ASSIGNED TASK:
Write the data out again, matching every line exactly.

SUPPLIED INFORMATION:
========================================================================
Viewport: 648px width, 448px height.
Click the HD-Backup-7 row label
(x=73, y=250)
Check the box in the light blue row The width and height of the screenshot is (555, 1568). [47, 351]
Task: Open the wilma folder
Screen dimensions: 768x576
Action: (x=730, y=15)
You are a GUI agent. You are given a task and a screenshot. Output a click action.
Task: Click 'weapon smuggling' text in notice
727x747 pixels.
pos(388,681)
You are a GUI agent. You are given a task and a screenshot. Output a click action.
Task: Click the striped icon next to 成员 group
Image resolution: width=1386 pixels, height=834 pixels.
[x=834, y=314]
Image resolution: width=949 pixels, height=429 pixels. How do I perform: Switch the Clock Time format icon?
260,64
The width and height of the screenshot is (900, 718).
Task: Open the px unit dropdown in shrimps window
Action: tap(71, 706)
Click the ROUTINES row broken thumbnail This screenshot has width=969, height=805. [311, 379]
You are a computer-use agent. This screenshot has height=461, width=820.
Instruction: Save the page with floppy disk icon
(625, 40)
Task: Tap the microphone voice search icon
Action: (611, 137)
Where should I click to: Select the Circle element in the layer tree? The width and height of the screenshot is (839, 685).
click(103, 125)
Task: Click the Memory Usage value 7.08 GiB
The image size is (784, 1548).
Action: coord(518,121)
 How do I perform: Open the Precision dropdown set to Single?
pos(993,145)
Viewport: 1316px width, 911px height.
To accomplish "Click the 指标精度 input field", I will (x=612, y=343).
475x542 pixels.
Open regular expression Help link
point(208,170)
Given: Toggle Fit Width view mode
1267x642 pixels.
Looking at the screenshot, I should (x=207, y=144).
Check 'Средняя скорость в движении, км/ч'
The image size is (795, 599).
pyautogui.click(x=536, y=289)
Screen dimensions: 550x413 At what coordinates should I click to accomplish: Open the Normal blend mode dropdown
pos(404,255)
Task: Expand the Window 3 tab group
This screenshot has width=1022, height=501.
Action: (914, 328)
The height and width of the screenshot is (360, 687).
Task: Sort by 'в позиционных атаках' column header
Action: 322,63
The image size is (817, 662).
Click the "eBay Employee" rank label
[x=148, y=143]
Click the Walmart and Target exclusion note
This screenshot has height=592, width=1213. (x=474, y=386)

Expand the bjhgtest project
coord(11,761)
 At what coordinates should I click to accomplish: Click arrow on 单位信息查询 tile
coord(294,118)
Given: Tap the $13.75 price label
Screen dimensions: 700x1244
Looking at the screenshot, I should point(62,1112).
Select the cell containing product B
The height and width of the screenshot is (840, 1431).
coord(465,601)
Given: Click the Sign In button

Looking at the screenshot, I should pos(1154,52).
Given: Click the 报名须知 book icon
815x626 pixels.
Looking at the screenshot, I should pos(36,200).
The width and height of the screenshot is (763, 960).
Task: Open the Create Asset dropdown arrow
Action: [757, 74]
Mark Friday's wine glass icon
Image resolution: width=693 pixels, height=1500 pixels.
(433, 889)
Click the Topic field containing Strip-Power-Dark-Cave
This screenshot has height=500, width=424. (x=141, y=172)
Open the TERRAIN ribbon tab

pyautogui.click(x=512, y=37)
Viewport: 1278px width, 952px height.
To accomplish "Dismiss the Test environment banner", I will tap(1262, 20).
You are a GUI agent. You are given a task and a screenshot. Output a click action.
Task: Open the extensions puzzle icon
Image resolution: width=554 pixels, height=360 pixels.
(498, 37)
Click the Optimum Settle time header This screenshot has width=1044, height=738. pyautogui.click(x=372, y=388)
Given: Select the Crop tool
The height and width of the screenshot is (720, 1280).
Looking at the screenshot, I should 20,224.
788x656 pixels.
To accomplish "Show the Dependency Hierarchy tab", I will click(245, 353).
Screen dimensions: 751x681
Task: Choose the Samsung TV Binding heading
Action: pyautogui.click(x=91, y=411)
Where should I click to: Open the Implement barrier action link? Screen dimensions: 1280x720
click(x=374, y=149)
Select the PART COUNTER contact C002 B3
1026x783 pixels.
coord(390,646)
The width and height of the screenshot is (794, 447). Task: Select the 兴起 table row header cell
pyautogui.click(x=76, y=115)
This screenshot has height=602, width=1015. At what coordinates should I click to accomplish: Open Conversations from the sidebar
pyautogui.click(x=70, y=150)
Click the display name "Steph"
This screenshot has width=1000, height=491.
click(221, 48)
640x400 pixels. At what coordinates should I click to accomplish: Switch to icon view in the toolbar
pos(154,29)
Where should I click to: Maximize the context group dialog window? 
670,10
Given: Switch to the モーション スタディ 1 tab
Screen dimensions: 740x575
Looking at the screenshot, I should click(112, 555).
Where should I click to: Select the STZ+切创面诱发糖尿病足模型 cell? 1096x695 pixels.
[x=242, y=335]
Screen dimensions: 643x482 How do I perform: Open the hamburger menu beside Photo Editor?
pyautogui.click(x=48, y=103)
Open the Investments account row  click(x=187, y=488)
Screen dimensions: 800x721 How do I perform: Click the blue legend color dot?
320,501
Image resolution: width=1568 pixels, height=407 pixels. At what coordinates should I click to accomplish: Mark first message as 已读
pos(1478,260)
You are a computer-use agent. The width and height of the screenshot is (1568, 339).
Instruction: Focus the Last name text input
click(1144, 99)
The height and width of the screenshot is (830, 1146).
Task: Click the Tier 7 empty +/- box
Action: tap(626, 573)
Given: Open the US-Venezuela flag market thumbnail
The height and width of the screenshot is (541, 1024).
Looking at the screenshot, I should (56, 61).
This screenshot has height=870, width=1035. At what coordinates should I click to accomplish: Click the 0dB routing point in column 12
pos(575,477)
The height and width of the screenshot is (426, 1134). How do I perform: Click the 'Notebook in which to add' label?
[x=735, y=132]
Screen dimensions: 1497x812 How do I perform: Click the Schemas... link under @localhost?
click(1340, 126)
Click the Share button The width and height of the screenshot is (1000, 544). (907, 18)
========================================================================
WRITTEN RESPONSE:
Viewport: 648px width, 448px height.
Click the HD-Backup-7 row label
(x=73, y=250)
Check the box in the light blue row The width and height of the screenshot is (555, 1568). [47, 351]
Task: Open the wilma folder
Screen dimensions: 768x576
Action: (x=730, y=15)
You are a GUI agent. You are given a task and a screenshot. Output a click action.
Task: Click 'weapon smuggling' text in notice
727x747 pixels.
pos(388,681)
You are a GUI agent. You are given a task and a screenshot. Output a click action.
Task: Click the striped icon next to 成员 group
Image resolution: width=1386 pixels, height=834 pixels.
[x=834, y=314]
Image resolution: width=949 pixels, height=429 pixels. How do I perform: Switch the Clock Time format icon?
260,64
The width and height of the screenshot is (900, 718).
Task: Open the px unit dropdown in shrimps window
Action: tap(71, 706)
Click the ROUTINES row broken thumbnail This screenshot has width=969, height=805. [311, 379]
You are a computer-use agent. This screenshot has height=461, width=820.
Instruction: Save the page with floppy disk icon
(625, 40)
Task: Tap the microphone voice search icon
Action: (611, 137)
Where should I click to: Select the Circle element in the layer tree? The width and height of the screenshot is (839, 685).
click(103, 125)
Task: Click the Memory Usage value 7.08 GiB
The image size is (784, 1548).
Action: coord(518,121)
 How do I perform: Open the Precision dropdown set to Single?
pos(993,145)
Viewport: 1316px width, 911px height.
To accomplish "Click the 指标精度 input field", I will (x=612, y=343).
475x542 pixels.
Open regular expression Help link
point(208,170)
Given: Toggle Fit Width view mode
1267x642 pixels.
Looking at the screenshot, I should (x=207, y=144).
Check 'Средняя скорость в движении, км/ч'
The image size is (795, 599).
pyautogui.click(x=536, y=289)
Screen dimensions: 550x413 At what coordinates should I click to accomplish: Open the Normal blend mode dropdown
pos(404,255)
Task: Expand the Window 3 tab group
This screenshot has width=1022, height=501.
Action: (914, 328)
The height and width of the screenshot is (360, 687).
Task: Sort by 'в позиционных атаках' column header
Action: 322,63
The image size is (817, 662).
Click the "eBay Employee" rank label
[x=148, y=143]
Click the Walmart and Target exclusion note
This screenshot has height=592, width=1213. (x=474, y=386)

Expand the bjhgtest project
coord(11,761)
 At what coordinates should I click to accomplish: Click arrow on 单位信息查询 tile
coord(294,118)
Given: Tap the $13.75 price label
Screen dimensions: 700x1244
Looking at the screenshot, I should point(62,1112).
Select the cell containing product B
The height and width of the screenshot is (840, 1431).
coord(465,601)
Given: Click the Sign In button

Looking at the screenshot, I should pos(1154,52).
Given: Click the 报名须知 book icon
815x626 pixels.
Looking at the screenshot, I should pos(36,200).
The width and height of the screenshot is (763, 960).
Task: Open the Create Asset dropdown arrow
Action: [757, 74]
Mark Friday's wine glass icon
Image resolution: width=693 pixels, height=1500 pixels.
(433, 889)
Click the Topic field containing Strip-Power-Dark-Cave
This screenshot has height=500, width=424. (x=141, y=172)
Open the TERRAIN ribbon tab

pyautogui.click(x=512, y=37)
Viewport: 1278px width, 952px height.
To accomplish "Dismiss the Test environment banner", I will tap(1262, 20).
You are a GUI agent. You are given a task and a screenshot. Output a click action.
Task: Open the extensions puzzle icon
Image resolution: width=554 pixels, height=360 pixels.
(498, 37)
Click the Optimum Settle time header This screenshot has width=1044, height=738. pyautogui.click(x=372, y=388)
Given: Select the Crop tool
The height and width of the screenshot is (720, 1280).
Looking at the screenshot, I should 20,224.
788x656 pixels.
To accomplish "Show the Dependency Hierarchy tab", I will click(245, 353).
Screen dimensions: 751x681
Task: Choose the Samsung TV Binding heading
Action: pyautogui.click(x=91, y=411)
Where should I click to: Open the Implement barrier action link? Screen dimensions: 1280x720
click(x=374, y=149)
Select the PART COUNTER contact C002 B3
1026x783 pixels.
coord(390,646)
The width and height of the screenshot is (794, 447). Task: Select the 兴起 table row header cell
pyautogui.click(x=76, y=115)
This screenshot has height=602, width=1015. At what coordinates should I click to accomplish: Open Conversations from the sidebar
pyautogui.click(x=70, y=150)
Click the display name "Steph"
This screenshot has width=1000, height=491.
click(221, 48)
640x400 pixels. At what coordinates should I click to accomplish: Switch to icon view in the toolbar
pos(154,29)
Where should I click to: Maximize the context group dialog window? 
670,10
Given: Switch to the モーション スタディ 1 tab
Screen dimensions: 740x575
Looking at the screenshot, I should click(112, 555).
Where should I click to: Select the STZ+切创面诱发糖尿病足模型 cell? 1096x695 pixels.
[x=242, y=335]
Screen dimensions: 643x482 How do I perform: Open the hamburger menu beside Photo Editor?
pyautogui.click(x=48, y=103)
Open the Investments account row  click(x=187, y=488)
Screen dimensions: 800x721 How do I perform: Click the blue legend color dot?
320,501
Image resolution: width=1568 pixels, height=407 pixels. At what coordinates should I click to accomplish: Mark first message as 已读
pos(1478,260)
You are a computer-use agent. The width and height of the screenshot is (1568, 339).
Instruction: Focus the Last name text input
click(1144, 99)
The height and width of the screenshot is (830, 1146).
Task: Click the Tier 7 empty +/- box
Action: tap(626, 573)
Given: Open the US-Venezuela flag market thumbnail
The height and width of the screenshot is (541, 1024).
Looking at the screenshot, I should (56, 61).
This screenshot has height=870, width=1035. At what coordinates should I click to accomplish: Click the 0dB routing point in column 12
pos(575,477)
The height and width of the screenshot is (426, 1134). How do I perform: Click the 'Notebook in which to add' label?
[x=735, y=132]
Screen dimensions: 1497x812 How do I perform: Click the Schemas... link under @localhost?
click(1340, 126)
Click the Share button The width and height of the screenshot is (1000, 544). (907, 18)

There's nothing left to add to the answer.